Валера расстегнул рубаху и показал Кравцу золотой крест на толстой золотой цепи. Кравец успел разглядеть на его волосатой груди ещё одну наколку – орла, парящего над церковными куполами. Валера перехватил его взгляд:
– Орёл – это ещё до шрама. Во второй ходке. Я тогда уже в авторитете был. А крест православный надел и с ворами завязал, когда после третьего срока откинулся. Попал в одну передрягу. Меня «беспредельщики» в оборот взяли. При «бровастом» они в силу вошли: ни понятия, ни «законников» ни во что ни ставили. На «стрелке» меня и ещё двух братков пиками встретили. Братков на месте кердыкнули, а меня затащили в подвал рядом с церковью и давай медленно на портянки рвать. Не знаю, сколько бы я промучился, пока со своими корешками свиделся на том свете. Батюшка местный меня отбил – отец Максим. Он бывшим десантником оказался. Трёх «беспредельщиков» вырубил. Меня из подвала забрал. Выходил. А потом и окрестил. Пока я у него отлёживался, разговаривали много, и будто глаза мои открылись: как живу, зачем? Понял, в натуре: сколько ни воруй, а туда ничего не возьмёшь. Голым пришёл, голым и уйдёшь. А ты говоришь, Бога нет!
– Какой же ты верующий, если у тебя что ни слово, то «феня»?
Валера пристально посмотрел на Кравца:
– Не путай Божий дар с яичницей, командир. Вера вот тут, – он выразительно постучал себя по груди, – а за «базар» перед Отцом небесным ответим как-нито…
Кравец недоверчиво покачал горловой:
– А эта… Нонка что?
– Нонка? Что ей сделается? Пока сидел, замуж вышла. За кого бы ты думал? За мента, за того самого, который меня упрятал… Шалава, она и есть шалава!
– А как же заповедь: «Не суди, да не судим будешь»?
Валера не успел ответить. Заворочался и проснулся Мэсел. Сел на нарах и, тупо уставясь на собеседников, спросил:
– Мы уже приехали?
– Ага. Сейчас разгружаться будем, – ответил Кравец и задал Валере ещё один вопрос: – Как же ты работаешь, ведь ворам вроде как работать не положено?
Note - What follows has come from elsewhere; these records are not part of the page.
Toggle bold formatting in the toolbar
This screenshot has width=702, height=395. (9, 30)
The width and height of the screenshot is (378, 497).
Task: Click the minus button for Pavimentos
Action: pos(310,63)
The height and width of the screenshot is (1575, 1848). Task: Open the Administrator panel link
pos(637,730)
– Верно, западло. Но я же тебе сказал, что завязал. А на работку эту, прямо скажем, непыльную, меня отец Максим пристроил. Он ведь теперь духовник мой.
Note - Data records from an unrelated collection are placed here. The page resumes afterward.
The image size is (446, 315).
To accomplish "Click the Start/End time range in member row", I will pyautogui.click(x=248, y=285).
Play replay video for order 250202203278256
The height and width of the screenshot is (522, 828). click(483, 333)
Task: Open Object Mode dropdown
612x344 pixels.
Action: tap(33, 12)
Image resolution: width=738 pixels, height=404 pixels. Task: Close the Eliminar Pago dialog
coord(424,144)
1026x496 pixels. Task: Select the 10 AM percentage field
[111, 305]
– Да. Работа у тебя – и впрямь позавидуешь. Опасная только.
– Бог милует пока.
– А выпить у нас есть? – снова подал голос Мэсел. – В горле пересохло…
– Хватит пить, Лёнька! Скоро Сызрань, – попытался приструнить его Кравец.
Но Мэсел настаивал:
– Выпить хочу! Валера, налей…
Валера потянулся к бутылке. Она оказалась пустой. И все остальные тоже.
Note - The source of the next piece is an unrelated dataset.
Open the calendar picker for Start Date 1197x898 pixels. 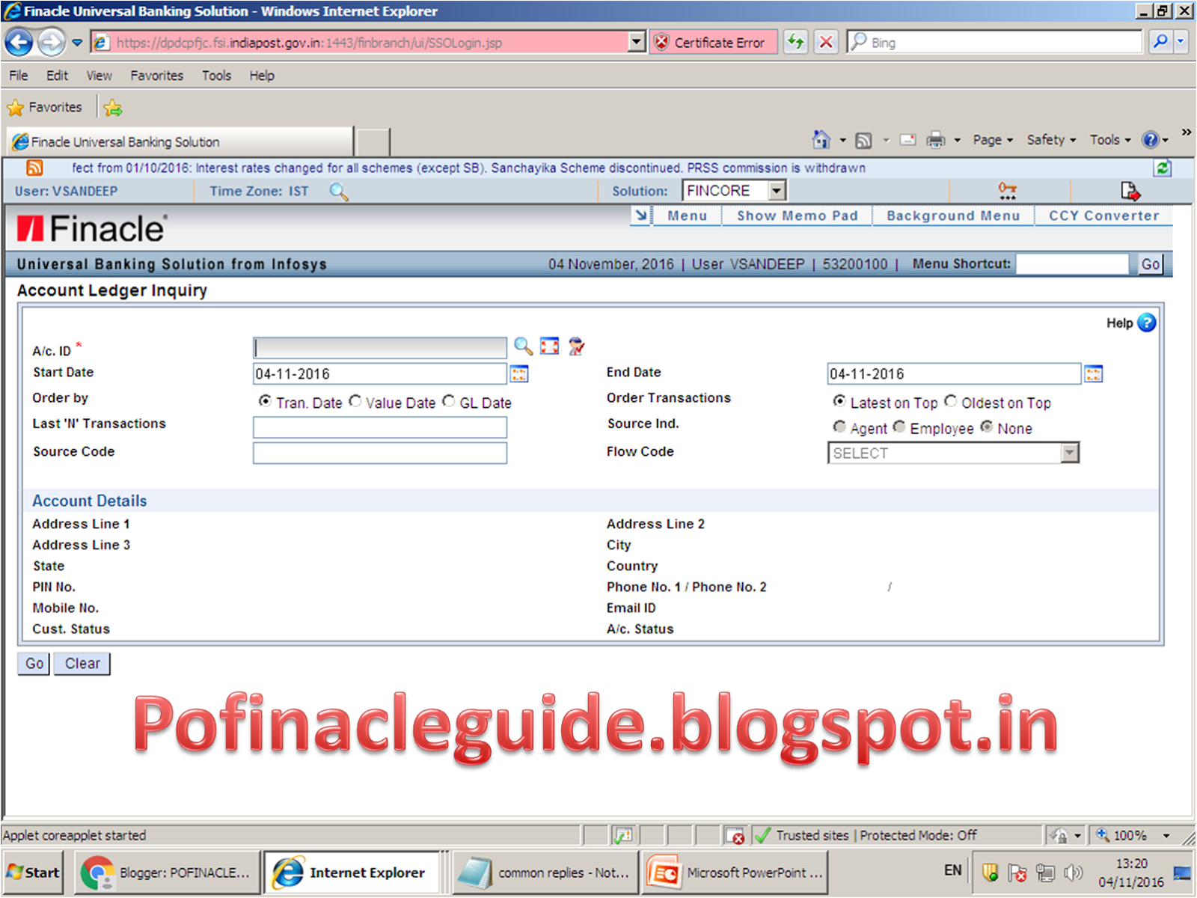pyautogui.click(x=519, y=373)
– Извиняй, служивый. Кончились «патроны».
– Так принеси ещё, – скорчил капризную мину Мэсел. – У тебя же целый вагон…
Валера отрезал:
– Всё, халява закончилась. У меня на «бой» только два процента списывают, а за остальную недостачу мы с Анаром свои кровные выкладываем. Так что хочешь пить, приятель, плати.
– А я и заплачу, – захорохорился Мэсел. Он пошарил по карманам, наскрёб несколько смятых рублей и спросил: – Хватит?
– Смотря на что.
– Хочу купить ящик портвейна, – важно произнёс Мэсел, невзирая на протестующие жесты Кравца.
Валера расхохотался:
– Хэ-хэ! Ты совсем ориентиры потерял! Тут от силы на два пузыря. – Потом добавил уже без смеха: – Лады, служивые. Вижу, что с «бабками» у вас туго. Предлагаю натуральный обмен. Ящик вина на ящик тушенки. А то мы без жратвы остались с напарником. Ну, как?
– Нет. Мы на это не пойдём, – запротестовал Кравец.
– Чего это ты за всех выступаешь? – возмутился Мэсел. – Я, например, от своей доли тушёнки отказываюсь. Я портвейна хочу!